• _Problem description_: Turn the material below into a numbered list with one line per item, skipping any blank lines. Leave the pictures out.

• _Dataset entries_:
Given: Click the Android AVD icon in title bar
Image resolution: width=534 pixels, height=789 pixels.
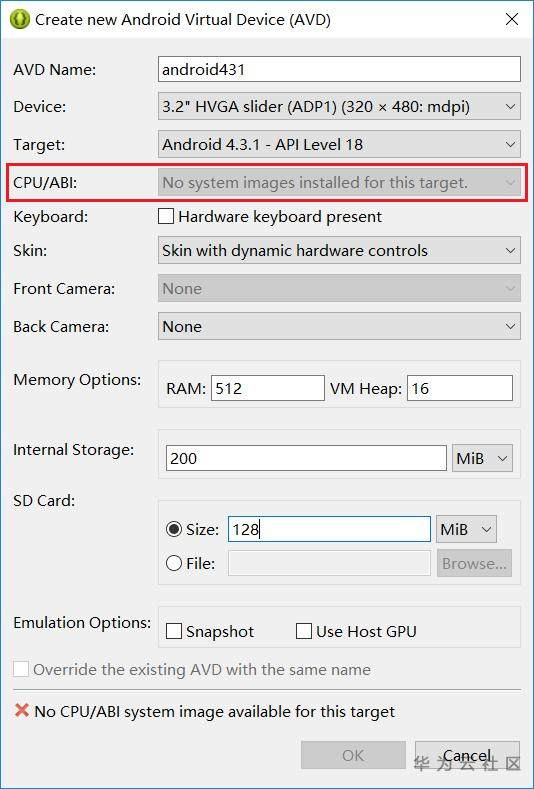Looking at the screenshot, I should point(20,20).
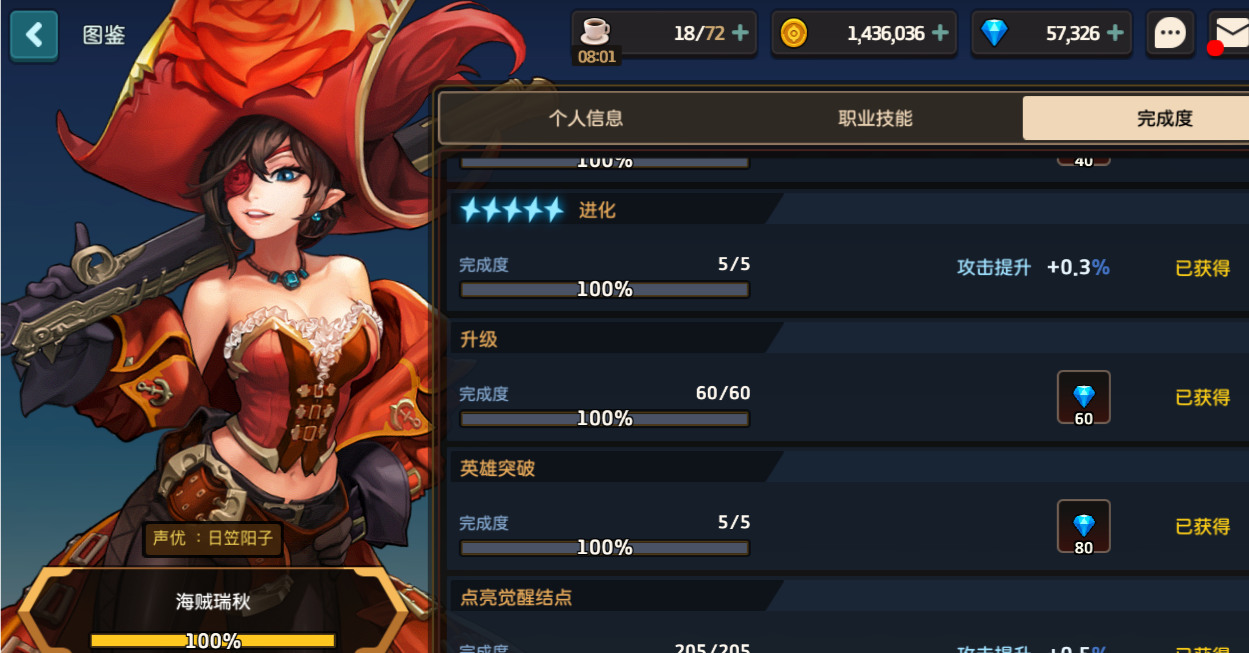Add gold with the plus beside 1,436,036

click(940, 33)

• _Answer for this exercise_:
1. Given: Click the Android AVD icon in title bar
2. Image resolution: width=534 pixels, height=789 pixels.
3. Looking at the screenshot, I should point(20,20).
4. Add gold with the plus beside 1,436,036
5. click(940, 33)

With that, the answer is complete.